I got my Tesla Wall Connector Gen 3 yesterday and wanted to integrate this with HA, did not find any integration so I started to find a way and just wanted to share how i did this. Probably there is better ways and deeper way of doing this then please let me know below, I’m just a newbie
I want four things when it comes to Tesla Wall Connector and these are:
See if a vehicle are connected to the charger
Be able to get how much energy last charging session was
Be able to control how much Amp the charger is giving to the vehicle
Be able to turn on/off the charging capabilities
I managed to get two out of four done yesterday and will instigate future how to solve all my asks. There is a API that is undocumented so it’s a bit like finding a needle in the haystack but below is some API calls:
http://>IP address</api/1/vitals
http://>IP address</api/1/wifi_status
http://>IP address</api/1/lifetime
http://>IP address</api/1/version
http://>IP address</tedapi/v1
The one I think is the most useful are the first one Vitals, so I created one sensor and one binary sensor. The sensor display how much energy Wh used by the last charging session and the binary sensor display if a vehicle is connected or not.
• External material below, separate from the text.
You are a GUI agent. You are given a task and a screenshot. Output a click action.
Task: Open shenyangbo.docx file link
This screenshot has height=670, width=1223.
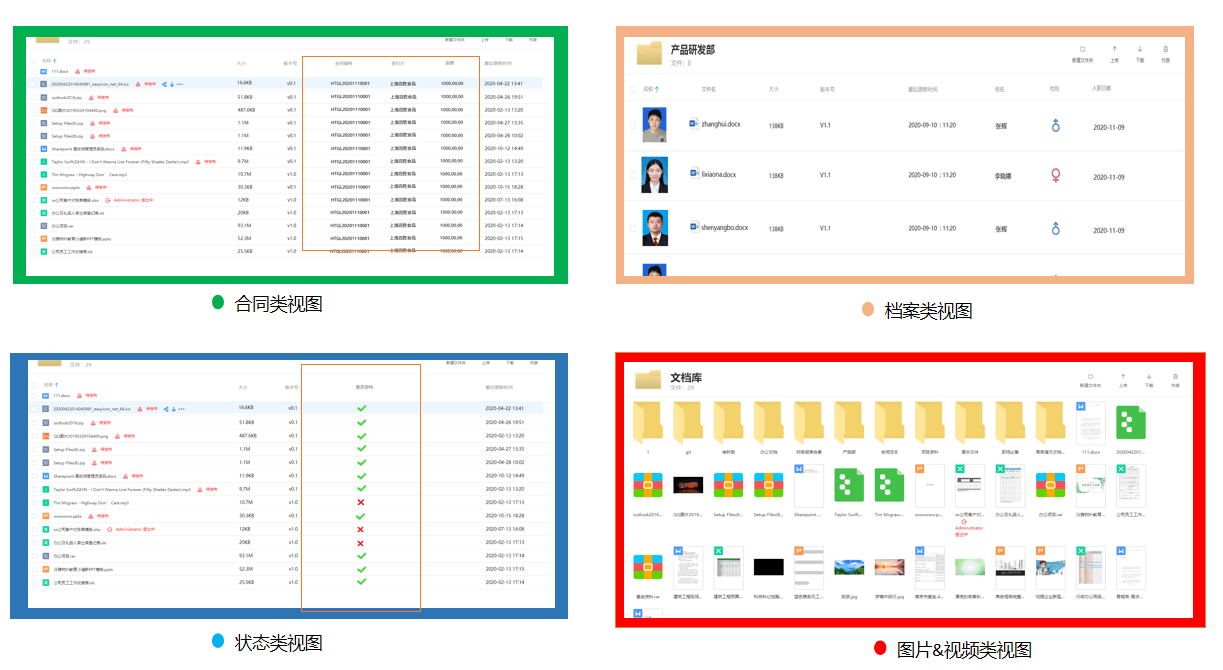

Leaving a comment for subscription. Have any further APIs been discovered? I also have the Use case of setting Amps remotely. Would like to contribute also. How did you reverse engineer the APIs?
Sorry to say I have not, I have tried to Wireshark the communication but have not been successful to find out more I also tried to look into the firmware but I’m not a hacker and it seams to encrypted.
I found one more API call:
http:///api/1/lifetime
It’s harder to find the way how to send Amps and on/off as it’s a POST command, so we need to figure out how the amps are formatted and where to send the info. It’s just a matter of testing back and forth to try to find the say, getting into the head of the engineering’s that built the API.
Great information. Is somebody already doing an integration based on this API-call data. Neat that there is serial number for HA unique ID too.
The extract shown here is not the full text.